Reproduce word for word the part of the book recommendations below starting with "Their feelings are" and going on through "ways of life.".

# PAGE EXTRACT:
**********

Their feelings are messy, complicated and sometimes very ugly, but Peters leans into that in a beautifully honest way. The unrefined humanity she displays through the characters is so refreshing and reflects truthfully on my own views on womanhood, selfhood and family. It reiterates the power of being able to remould and reimagine traditional concepts and ways of life.

Shanice Dover, Social Media Manager

Experiments in Imagining Otherwise, Lola Olufemi

I’ve been having lots of conversations this year about the Left, radical imagination, and belief, but Experiments in Imagining Otherwise articulates it all in ways that go beautifully above and beyond my overblown pint chat. Through prose, poetry, lists and trial and error, Olufemi gently coaxes and pushes against comfort zones and the things we have accepted as true. Questioning narratives and linear histories, she posits that we can dream and imagine and build beyond what we perceive as the present – that we should realise that the future (and past!) is present. It’s complex but not overly dense, and I devoured it in three sittings. I felt my brain spark and spin with possibility and confrontation of pre-learned limitations while I read. I don’t really read that much non-fiction, but I reckon I’ll be revisiting this after processing: not least because in all its bright, rich generosity, it reminds me that our reality is all a fiction that we co-author in the first place.

**********

# DATA SHOWN:
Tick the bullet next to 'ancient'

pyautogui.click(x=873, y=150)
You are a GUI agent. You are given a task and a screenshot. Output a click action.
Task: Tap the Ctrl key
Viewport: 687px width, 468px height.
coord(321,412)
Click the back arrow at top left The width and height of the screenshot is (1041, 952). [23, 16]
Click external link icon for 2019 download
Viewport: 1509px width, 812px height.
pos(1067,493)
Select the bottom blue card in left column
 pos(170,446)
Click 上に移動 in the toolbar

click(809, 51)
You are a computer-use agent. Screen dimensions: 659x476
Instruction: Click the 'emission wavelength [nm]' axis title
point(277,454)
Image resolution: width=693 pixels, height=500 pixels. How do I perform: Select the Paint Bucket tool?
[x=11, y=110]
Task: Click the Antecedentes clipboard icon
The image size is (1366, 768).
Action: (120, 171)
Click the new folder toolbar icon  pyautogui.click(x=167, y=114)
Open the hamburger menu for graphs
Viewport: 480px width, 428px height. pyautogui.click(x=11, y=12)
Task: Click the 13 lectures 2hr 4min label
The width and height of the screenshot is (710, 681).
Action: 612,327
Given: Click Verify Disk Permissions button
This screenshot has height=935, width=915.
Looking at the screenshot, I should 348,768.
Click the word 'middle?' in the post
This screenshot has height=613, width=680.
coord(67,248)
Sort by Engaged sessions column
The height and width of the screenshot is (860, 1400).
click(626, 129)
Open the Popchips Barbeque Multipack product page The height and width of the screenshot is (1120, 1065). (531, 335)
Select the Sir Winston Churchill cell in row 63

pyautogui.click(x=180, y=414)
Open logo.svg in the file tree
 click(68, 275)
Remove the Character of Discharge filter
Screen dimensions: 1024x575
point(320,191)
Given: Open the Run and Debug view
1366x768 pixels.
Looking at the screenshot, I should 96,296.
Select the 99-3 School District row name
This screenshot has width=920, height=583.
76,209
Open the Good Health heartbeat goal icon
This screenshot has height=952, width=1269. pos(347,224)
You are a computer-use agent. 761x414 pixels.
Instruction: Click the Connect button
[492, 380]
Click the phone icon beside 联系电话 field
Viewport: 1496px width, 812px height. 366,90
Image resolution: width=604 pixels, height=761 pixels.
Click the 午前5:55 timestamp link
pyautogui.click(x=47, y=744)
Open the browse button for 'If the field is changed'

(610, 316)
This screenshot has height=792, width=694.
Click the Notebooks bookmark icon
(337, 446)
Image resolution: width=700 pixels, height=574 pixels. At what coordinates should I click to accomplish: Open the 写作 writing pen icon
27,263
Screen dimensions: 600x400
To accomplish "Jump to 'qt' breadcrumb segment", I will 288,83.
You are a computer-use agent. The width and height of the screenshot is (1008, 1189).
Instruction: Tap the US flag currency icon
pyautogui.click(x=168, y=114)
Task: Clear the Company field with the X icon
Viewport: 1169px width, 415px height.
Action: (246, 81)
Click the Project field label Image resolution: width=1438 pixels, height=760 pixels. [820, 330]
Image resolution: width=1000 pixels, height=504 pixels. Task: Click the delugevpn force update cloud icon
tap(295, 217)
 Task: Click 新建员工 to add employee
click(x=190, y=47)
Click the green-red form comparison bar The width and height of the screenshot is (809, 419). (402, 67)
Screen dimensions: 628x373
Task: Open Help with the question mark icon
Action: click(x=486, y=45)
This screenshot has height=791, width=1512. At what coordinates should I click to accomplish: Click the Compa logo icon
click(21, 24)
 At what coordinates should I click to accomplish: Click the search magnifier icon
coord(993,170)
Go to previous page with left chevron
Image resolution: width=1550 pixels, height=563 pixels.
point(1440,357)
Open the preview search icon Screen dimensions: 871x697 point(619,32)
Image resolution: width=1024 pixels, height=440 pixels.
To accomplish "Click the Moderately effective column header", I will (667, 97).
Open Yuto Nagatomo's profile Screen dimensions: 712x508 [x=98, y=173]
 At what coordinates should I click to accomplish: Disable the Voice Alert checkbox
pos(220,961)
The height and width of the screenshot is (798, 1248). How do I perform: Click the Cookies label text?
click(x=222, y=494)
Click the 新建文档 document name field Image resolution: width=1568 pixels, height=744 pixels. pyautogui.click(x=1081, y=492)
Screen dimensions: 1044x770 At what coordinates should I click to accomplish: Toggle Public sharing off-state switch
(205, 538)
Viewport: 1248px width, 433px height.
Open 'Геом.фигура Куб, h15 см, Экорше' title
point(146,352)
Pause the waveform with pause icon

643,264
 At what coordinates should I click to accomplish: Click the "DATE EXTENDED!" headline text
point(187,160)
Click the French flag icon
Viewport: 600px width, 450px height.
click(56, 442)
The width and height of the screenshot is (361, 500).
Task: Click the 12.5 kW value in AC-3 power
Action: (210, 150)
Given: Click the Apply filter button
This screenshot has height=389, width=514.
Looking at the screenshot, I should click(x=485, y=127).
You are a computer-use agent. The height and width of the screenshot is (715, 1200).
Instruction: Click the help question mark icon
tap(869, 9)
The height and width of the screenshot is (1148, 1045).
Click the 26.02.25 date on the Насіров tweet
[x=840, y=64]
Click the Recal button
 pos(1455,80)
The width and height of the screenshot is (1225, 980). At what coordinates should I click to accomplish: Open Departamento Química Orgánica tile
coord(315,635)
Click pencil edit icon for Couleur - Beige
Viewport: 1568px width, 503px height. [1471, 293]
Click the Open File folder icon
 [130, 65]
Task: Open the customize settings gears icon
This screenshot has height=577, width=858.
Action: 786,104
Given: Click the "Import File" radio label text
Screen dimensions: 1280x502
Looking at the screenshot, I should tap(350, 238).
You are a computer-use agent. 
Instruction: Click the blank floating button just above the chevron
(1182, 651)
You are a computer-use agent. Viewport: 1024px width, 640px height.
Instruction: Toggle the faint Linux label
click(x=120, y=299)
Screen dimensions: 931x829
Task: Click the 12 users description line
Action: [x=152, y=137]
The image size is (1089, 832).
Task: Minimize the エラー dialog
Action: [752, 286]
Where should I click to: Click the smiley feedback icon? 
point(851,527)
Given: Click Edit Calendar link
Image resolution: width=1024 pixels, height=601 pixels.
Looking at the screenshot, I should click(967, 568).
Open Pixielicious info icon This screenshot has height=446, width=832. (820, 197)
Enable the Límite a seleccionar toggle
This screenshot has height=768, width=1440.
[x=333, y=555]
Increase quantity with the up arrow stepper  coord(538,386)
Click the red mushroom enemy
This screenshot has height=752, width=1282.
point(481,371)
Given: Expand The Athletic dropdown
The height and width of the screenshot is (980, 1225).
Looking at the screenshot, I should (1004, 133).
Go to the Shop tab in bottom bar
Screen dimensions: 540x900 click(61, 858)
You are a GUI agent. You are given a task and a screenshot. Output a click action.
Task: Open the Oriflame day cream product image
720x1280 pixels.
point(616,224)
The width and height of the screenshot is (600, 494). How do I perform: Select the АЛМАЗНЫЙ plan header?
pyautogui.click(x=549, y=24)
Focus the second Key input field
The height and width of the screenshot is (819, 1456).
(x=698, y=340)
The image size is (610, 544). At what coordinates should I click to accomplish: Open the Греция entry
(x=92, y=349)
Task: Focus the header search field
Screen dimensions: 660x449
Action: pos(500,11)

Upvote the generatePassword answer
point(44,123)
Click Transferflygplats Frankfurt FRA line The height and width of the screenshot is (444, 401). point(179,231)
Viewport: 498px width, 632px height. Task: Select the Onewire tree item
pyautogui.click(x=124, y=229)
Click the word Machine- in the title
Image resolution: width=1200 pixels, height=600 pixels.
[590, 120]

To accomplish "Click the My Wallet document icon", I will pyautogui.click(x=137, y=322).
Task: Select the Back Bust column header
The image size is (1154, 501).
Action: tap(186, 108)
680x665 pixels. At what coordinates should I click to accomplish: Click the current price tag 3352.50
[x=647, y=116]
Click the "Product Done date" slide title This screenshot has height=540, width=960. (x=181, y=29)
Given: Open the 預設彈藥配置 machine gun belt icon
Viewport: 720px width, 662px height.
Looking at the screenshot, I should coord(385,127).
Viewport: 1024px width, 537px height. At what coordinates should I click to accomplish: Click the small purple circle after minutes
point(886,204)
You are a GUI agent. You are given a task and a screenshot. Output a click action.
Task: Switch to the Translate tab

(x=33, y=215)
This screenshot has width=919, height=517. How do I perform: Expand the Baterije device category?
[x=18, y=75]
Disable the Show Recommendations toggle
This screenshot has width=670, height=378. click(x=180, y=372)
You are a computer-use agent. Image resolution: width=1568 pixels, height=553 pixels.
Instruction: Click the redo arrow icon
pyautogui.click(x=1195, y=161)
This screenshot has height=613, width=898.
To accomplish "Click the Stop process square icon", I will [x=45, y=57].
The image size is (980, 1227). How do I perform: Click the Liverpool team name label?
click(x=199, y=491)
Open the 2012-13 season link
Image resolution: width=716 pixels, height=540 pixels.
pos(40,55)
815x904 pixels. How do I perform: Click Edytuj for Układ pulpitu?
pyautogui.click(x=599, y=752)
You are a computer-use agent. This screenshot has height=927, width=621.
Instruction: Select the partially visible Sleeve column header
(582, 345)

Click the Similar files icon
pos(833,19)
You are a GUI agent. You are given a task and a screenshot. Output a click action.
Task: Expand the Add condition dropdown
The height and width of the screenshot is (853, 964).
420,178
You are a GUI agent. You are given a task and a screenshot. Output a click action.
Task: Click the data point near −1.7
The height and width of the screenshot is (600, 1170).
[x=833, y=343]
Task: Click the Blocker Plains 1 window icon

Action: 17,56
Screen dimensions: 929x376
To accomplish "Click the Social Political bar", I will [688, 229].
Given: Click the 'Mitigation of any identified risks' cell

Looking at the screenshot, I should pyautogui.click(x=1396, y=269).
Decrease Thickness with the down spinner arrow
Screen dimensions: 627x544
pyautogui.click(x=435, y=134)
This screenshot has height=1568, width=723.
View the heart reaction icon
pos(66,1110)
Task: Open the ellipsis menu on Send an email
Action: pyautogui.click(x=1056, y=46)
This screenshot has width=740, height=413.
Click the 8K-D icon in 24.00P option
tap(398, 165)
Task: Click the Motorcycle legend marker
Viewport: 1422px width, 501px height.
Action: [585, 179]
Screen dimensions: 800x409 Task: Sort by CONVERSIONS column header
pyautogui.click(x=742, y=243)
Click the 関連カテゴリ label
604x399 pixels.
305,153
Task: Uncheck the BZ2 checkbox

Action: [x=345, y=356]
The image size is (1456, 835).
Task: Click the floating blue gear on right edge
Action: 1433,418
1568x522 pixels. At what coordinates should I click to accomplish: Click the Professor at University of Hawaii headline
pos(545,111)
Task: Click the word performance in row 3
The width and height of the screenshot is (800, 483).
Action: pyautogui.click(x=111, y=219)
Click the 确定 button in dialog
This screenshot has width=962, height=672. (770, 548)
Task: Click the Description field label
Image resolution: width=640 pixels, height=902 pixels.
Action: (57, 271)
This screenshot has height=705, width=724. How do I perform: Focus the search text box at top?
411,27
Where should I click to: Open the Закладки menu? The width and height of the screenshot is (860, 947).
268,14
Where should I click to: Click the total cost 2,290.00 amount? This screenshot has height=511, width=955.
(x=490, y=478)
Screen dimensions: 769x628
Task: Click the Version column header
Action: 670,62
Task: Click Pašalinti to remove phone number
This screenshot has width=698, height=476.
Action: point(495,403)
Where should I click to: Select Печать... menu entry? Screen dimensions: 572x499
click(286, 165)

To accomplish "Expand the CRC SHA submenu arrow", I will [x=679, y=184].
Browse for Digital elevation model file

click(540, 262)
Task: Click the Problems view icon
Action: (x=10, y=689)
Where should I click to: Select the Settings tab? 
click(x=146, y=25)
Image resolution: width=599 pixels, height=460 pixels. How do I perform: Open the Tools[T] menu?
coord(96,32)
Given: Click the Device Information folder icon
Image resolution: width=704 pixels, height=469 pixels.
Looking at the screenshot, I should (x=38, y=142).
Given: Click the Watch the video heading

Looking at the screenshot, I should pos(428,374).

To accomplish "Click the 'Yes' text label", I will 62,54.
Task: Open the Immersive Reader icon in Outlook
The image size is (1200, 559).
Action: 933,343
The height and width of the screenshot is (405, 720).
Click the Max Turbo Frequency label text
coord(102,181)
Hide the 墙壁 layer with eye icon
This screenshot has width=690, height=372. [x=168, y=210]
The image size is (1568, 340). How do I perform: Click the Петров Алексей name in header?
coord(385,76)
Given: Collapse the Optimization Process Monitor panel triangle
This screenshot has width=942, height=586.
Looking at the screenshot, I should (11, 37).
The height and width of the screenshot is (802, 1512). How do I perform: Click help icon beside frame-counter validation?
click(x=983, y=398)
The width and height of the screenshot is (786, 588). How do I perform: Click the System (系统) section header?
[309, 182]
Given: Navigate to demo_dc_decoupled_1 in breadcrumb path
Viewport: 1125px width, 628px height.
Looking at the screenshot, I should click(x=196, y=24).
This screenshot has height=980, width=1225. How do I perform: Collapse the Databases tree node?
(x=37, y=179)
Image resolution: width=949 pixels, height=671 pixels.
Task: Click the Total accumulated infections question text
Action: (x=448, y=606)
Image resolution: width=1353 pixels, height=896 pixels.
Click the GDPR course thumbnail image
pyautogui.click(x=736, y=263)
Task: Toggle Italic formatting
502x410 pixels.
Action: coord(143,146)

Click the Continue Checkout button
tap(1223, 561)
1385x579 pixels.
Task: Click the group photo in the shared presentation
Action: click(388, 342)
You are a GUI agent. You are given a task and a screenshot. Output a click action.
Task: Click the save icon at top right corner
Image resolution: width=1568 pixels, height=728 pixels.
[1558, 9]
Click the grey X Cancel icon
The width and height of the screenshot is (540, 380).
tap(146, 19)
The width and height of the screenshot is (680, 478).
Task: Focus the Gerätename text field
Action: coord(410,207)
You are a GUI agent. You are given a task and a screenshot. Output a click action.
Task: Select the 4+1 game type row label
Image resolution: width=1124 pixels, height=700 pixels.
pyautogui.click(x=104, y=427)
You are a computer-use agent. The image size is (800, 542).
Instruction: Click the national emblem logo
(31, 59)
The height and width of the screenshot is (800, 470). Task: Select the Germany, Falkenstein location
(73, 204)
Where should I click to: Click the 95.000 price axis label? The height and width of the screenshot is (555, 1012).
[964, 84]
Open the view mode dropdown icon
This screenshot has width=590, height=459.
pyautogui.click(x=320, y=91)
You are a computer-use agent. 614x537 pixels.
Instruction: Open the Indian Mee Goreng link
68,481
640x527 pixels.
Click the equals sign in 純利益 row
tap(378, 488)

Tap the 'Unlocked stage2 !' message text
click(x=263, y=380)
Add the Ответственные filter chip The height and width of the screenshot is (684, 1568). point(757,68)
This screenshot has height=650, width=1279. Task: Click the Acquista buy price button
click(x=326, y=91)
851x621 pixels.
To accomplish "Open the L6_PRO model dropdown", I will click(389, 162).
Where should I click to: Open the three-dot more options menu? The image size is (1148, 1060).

**********

# ANSWER TO THIS PROBLEM:
Their feelings are messy, complicated and sometimes very ugly, but Peters leans into that in a beautifully honest way. The unrefined humanity she displays through the characters is so refreshing and reflects truthfully on my own views on womanhood, selfhood and family. It reiterates the power of being able to remould and reimagine traditional concepts and ways of life.